Monday, May 22, 2006

nytimes.com: 1996


The New York Times was an innovator in the early years of the WWW. They were one of the first newspapers to deliver content online and they continued to offer the content for free (with registration) for many years. Once they had a contest to rewrite the motto 'All the news the fit to print' for their online edition. This early site from 1996 but with a 45K size main graphic was a pain to download over a 28 baud modem.

Tuesday, May 16, 2006

Gopher: early 1990's



The Gopher Procotol was a pre-http hypertext transfer protocol popular in the early 1990's. It was used a lot by colleges and researchers to shared information. Gopher forces a hierarchical site design similar to directories and files. The HTML markup language used for the world wide web allows for addressing other pages from any other pages. Although gopher once was more popular than ftp, there are not many gopher sites left. Voice of America continues to provides a gopher newsfeed, which is a precursor to rss feeds. Mozilla still supports the gopher protocol. The floodgap.com site has a gopher to web gateway so that you can still browse any gopher sites by Internet Explorer.

Monday, May 08, 2006

Bartcop.com: 1996



Lately, I've been looking for sites that were transitions from UseNet newgroups to Web pages. Bartcop is a great example. He started out as a chronic poster to alt.fan.rush-limbaugh and it evolved into a newsletter then to simple web pages. Now it's a full website with subscriptions, discussion groups, radio shows, advertisements. It's still has chronic content, but it's admirable that it has lasted for ten years.

Note: 'chronic' is a talk radio industry term for a caller to a show who goal is to torment hosts by challenging them logically, changing the subject, or up-staging the host.
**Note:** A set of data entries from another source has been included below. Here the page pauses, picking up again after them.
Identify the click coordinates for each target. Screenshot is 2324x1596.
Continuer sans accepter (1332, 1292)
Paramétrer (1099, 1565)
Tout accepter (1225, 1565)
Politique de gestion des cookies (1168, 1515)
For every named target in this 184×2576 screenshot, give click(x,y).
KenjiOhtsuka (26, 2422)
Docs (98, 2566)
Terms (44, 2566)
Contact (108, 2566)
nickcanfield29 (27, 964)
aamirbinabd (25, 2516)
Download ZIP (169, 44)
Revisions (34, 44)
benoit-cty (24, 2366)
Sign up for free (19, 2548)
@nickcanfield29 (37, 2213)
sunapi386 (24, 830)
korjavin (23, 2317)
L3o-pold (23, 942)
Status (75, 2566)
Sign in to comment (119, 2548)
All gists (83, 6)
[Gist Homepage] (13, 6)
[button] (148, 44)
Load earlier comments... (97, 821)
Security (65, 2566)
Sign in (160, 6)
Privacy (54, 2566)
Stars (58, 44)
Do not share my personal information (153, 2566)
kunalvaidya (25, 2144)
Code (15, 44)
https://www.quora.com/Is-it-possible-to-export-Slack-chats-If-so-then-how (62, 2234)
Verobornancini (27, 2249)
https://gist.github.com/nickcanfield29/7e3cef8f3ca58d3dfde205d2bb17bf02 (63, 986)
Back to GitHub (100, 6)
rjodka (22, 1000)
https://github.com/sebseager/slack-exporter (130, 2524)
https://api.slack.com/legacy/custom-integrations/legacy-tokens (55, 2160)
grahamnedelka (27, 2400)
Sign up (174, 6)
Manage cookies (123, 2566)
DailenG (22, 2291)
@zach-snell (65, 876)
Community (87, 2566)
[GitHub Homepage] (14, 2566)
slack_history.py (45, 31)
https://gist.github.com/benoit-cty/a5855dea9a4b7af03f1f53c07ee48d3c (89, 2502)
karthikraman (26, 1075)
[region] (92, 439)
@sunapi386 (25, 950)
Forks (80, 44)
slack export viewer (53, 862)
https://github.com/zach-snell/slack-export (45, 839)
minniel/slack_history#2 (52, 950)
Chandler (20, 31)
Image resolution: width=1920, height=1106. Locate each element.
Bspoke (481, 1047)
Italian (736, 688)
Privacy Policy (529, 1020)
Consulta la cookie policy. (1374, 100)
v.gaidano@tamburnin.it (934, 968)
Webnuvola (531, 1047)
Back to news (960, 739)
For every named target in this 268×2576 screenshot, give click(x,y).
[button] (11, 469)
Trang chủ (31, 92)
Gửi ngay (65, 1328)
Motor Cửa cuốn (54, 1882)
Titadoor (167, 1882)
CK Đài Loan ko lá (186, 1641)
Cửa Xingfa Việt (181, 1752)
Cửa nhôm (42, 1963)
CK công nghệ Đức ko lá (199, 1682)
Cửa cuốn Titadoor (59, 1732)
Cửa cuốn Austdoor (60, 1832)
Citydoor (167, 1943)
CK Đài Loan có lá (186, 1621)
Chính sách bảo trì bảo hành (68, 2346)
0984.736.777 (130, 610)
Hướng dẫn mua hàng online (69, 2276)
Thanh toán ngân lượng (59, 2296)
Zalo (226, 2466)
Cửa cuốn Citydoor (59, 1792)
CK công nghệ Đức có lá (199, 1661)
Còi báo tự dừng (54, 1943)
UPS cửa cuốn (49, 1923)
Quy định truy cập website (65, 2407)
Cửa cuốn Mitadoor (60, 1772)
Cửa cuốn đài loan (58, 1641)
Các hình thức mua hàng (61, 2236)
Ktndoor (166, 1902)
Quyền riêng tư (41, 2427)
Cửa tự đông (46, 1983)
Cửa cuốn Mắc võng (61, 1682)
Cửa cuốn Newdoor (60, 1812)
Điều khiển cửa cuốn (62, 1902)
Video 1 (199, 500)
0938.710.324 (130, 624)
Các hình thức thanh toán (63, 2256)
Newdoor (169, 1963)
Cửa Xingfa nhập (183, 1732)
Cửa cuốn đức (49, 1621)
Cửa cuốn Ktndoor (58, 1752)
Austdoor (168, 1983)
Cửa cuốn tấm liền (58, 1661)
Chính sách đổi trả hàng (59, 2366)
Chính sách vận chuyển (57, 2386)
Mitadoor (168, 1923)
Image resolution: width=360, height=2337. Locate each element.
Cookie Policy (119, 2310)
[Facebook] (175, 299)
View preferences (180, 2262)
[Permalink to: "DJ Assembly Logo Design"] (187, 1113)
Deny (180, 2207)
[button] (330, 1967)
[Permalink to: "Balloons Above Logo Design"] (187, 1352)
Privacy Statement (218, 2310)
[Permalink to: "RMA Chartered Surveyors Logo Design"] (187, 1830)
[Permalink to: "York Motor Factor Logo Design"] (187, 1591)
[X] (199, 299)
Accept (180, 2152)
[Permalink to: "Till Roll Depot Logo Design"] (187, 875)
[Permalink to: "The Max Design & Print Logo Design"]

Lionel from WOR in New York is an example of a chronic caller who became a national syndicated show.

Monday, May 01, 2006

L.A.con III, the 1996 Worldcon


I love this L.A.con III home page. This 1996 website, put up by the World Science Fiction Society, is a great example of the trends that were going on at that time. This website had everything: the square icon clip art every website seemed to have, the 'new' icons on every link and the use of links to text (.txt) documents. The inclusion of the text documents enable the reuse of content on websites and in Usenet newsgroups. In the mid 1990's, Usenet newsgroups and BBS were still a primary way for technology focused folks to share information. Note that cassettes were used to for recordings of sessions.